* **What you should do**
Count every line in the entries below that contains the word "will", and give only that number.

* **Data supplied**
BEGIN

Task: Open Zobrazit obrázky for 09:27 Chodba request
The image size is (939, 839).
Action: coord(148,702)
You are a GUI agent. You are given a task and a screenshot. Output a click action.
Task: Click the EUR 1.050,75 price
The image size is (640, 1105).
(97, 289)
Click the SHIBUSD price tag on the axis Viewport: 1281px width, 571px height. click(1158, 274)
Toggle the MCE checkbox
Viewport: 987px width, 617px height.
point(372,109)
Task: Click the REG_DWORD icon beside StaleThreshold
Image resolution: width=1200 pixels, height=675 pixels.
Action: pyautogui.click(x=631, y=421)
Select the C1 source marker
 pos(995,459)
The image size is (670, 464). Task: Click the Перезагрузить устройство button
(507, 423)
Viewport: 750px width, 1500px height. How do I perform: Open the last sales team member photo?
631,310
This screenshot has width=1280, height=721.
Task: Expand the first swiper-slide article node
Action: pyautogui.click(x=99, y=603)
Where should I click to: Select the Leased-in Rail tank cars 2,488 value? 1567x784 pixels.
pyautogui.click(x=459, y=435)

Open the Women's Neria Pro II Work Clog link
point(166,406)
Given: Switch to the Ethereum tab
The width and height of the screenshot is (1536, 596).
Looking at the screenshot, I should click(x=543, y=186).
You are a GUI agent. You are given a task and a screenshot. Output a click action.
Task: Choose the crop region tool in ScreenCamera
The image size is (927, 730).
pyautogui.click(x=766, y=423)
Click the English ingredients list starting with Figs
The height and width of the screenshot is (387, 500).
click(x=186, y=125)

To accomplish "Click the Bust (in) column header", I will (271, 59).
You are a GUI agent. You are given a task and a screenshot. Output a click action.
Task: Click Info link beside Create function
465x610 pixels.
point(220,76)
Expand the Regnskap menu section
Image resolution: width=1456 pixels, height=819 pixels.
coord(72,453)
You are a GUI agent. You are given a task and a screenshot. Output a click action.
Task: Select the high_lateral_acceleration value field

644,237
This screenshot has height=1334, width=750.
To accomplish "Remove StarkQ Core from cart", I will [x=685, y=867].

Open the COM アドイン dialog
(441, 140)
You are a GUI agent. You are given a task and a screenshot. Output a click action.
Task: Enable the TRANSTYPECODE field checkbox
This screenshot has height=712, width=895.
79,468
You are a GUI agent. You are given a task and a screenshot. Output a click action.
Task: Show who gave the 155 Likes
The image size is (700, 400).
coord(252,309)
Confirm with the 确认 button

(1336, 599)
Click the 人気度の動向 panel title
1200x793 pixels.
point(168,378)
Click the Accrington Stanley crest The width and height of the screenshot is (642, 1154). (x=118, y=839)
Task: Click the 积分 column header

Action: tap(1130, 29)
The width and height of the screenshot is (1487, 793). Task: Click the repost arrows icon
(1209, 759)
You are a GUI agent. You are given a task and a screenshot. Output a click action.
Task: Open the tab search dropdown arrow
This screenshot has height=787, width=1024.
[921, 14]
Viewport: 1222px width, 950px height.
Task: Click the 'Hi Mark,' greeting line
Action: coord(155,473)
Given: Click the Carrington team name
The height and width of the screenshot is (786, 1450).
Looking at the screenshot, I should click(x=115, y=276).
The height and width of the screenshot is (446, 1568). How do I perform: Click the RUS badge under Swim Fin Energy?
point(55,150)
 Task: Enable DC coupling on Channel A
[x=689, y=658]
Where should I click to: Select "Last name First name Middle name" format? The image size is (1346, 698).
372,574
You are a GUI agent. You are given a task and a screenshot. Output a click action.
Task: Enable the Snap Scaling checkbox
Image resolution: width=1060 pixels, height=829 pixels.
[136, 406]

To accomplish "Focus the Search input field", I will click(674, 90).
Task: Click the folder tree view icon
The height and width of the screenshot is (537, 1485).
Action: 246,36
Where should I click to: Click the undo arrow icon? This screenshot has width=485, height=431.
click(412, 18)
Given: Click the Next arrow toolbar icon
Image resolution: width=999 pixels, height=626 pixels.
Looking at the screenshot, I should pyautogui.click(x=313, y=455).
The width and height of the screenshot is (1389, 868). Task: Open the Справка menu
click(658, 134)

END

* **Answer to this task**
3